PROVIDED ENTRIES:
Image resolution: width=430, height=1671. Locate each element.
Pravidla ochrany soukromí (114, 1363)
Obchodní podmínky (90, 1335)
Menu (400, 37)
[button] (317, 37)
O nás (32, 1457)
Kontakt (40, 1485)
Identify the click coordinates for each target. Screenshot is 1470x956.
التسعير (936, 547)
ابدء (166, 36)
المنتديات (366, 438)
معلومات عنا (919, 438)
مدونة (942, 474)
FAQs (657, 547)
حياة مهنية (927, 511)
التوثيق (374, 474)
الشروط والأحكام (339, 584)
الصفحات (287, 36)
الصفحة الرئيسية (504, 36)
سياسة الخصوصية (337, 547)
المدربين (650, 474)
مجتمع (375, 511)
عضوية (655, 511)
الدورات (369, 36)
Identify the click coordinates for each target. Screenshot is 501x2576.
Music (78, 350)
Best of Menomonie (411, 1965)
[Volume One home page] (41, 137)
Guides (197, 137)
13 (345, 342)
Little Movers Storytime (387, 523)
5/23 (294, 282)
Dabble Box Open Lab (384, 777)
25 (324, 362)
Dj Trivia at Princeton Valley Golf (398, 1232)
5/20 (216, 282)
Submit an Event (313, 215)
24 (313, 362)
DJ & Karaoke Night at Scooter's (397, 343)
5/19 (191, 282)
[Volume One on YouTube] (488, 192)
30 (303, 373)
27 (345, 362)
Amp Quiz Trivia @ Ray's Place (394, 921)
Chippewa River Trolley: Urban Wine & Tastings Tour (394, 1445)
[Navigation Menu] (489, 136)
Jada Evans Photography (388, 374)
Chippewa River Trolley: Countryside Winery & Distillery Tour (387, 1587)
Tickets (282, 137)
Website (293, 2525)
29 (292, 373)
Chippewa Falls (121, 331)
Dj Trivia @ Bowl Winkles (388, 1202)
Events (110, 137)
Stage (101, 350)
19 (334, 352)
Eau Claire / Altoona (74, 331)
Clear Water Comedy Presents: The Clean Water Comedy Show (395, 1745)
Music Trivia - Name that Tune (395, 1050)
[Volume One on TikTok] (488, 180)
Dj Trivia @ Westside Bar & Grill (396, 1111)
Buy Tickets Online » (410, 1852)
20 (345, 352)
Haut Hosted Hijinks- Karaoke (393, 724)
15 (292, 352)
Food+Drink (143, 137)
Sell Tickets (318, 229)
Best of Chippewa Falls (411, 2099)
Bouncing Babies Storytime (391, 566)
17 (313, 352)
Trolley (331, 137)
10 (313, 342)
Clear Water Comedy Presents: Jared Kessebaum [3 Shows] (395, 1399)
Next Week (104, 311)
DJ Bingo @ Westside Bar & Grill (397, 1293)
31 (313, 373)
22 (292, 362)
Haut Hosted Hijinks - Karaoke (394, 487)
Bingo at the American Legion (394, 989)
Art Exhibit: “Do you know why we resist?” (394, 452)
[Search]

ACTION ITEM: Go through the material and say how many lines include "Bingo". The number alone will do.

ANSWER AREA: 2